GDV is an emergency condition. If a dog is suspected of bloating, it requires immediate veterinary care. The dog's survival normally hinges on whether the owner can get him to the vet soon enough.
Symptoms include restlessness, pacing or retching without being capable of bringing anything up. The dog's stomach may be visibly bloated but dogs can suffer from bloat or torsion without noticeable signs of swelling.
Some vets will recommend preventative surgery, called a prophylactic gastropexy. In this operation the stomach will be sewn into position to prevent twisting. Whilst this can be done at almost any age, research shows it's probably best done at 18-24 months of age.
Cancer is a disease that affects all breeds, but this is the second leading cause of death in Bloodhounds and seems to kill at an unusually young age.
Skin and Coat
The Bloodhound’s loose skin is prone to skin infections so they should be inspected frequently for signs of developing problems.
"Skin and Coat Tonic" is a natural product that promotes healthy skin and shiny, glossy coats.
Bloodhound health can often be affected by dysplasia, one of the most common genetic disorders in bloodhounds. If your dog has dysplasia, the construction and fit of the elbow or hip joint is abnormal, often leading to painful, sometimes crippling, arthritis.
This is one of the most common genetic disorders in bloodhounds. If your dog has dysplasia, the construction and fit of the elbow or hip joint is abnormal, often leading to painful, sometimes crippling, arthritis.
There are two types of dysplasia:
Hip dysplasia The most common genetic disorder in bloodhounds. Causes pain in the hip and affects the dog's ability to get around comfortably.
Elbow dysplasia Although this is a less common condition than hip dysplasia, this genetic disorder may lead to arthritis in the elbow.

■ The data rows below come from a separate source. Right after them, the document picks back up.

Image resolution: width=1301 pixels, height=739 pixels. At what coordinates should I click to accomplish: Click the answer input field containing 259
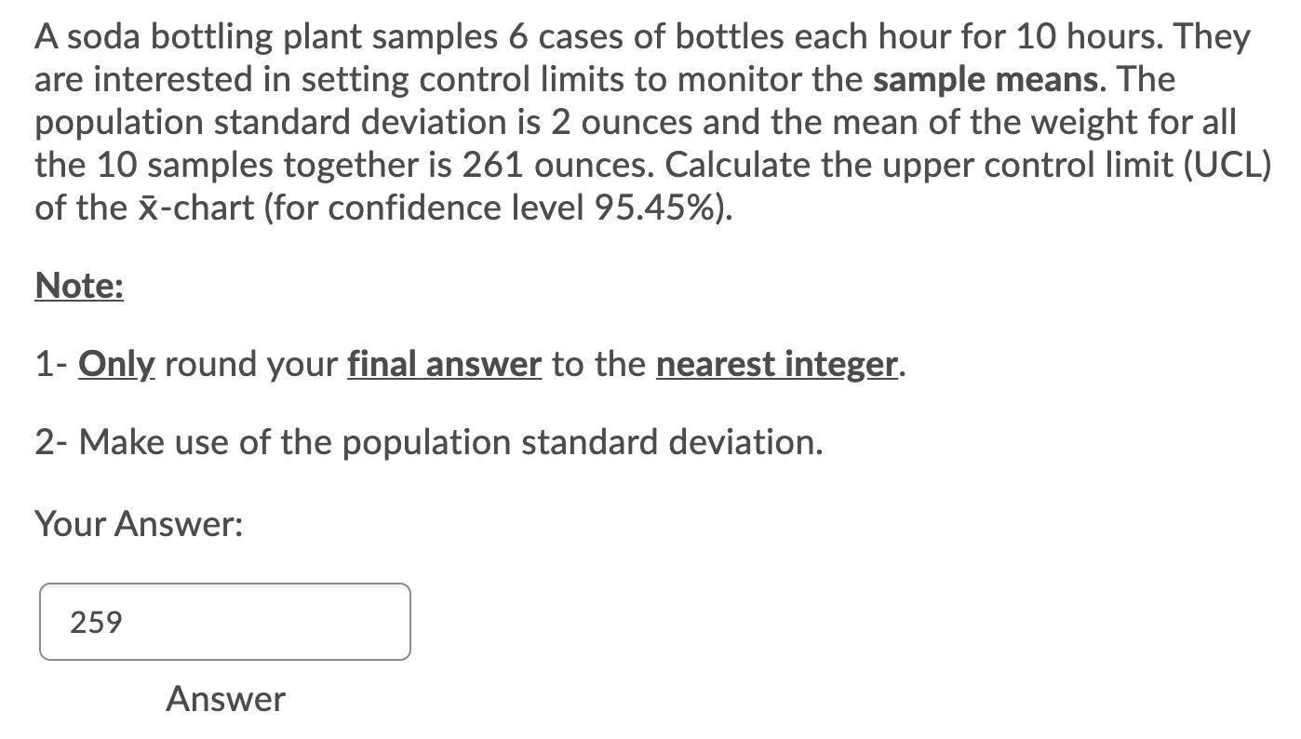coord(223,622)
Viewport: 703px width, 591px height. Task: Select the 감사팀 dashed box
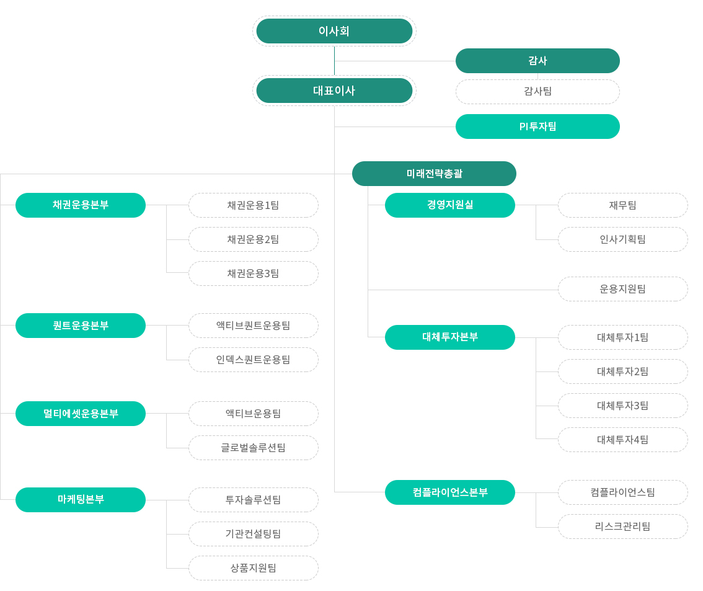point(537,92)
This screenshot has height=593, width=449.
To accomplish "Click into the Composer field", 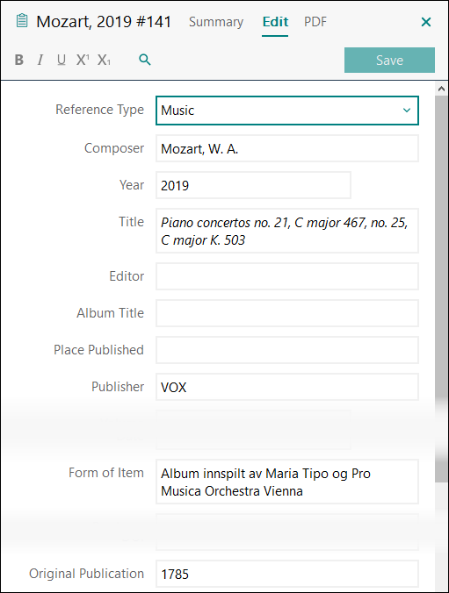I will pos(286,148).
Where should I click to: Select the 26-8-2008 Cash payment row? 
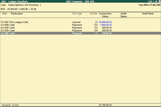[x=81, y=28]
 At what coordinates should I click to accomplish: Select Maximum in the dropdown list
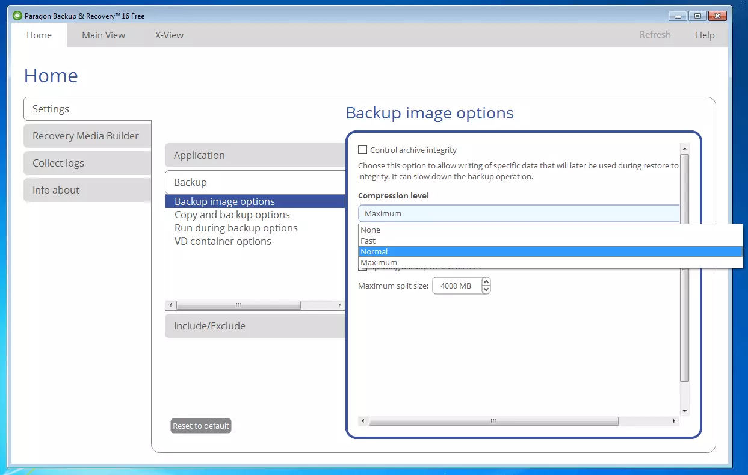click(x=379, y=263)
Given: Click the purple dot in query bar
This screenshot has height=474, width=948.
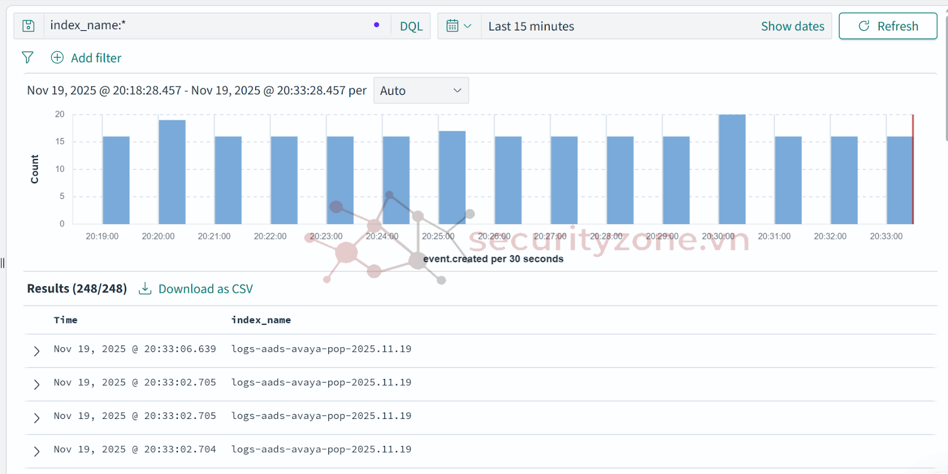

Sometimes dysplasia does not cause pain for the dog, so they do not show signs of it until they develop arthritis in their hip or elbow joints. Some dogs who's condition is less severe can live out their entire lives with few, if any symptoms.
Because of their long heavy low-set ears, bloodhounds are susceptible to ear infections. Most of these can be prevented with proper routine maintenance.
Bloodhound eyes require a high level of routine care. As part of your Bloodhound health regime, eyes should be cleaned at least once a week. There are several genetic conditions of the eye. Entropion and ectropion are probably the most common conditions in bloodhounds.
Corneal ulcers and corneal abrasions are nonhereditary eye problems and are usually the result of injury to the surface of the eye.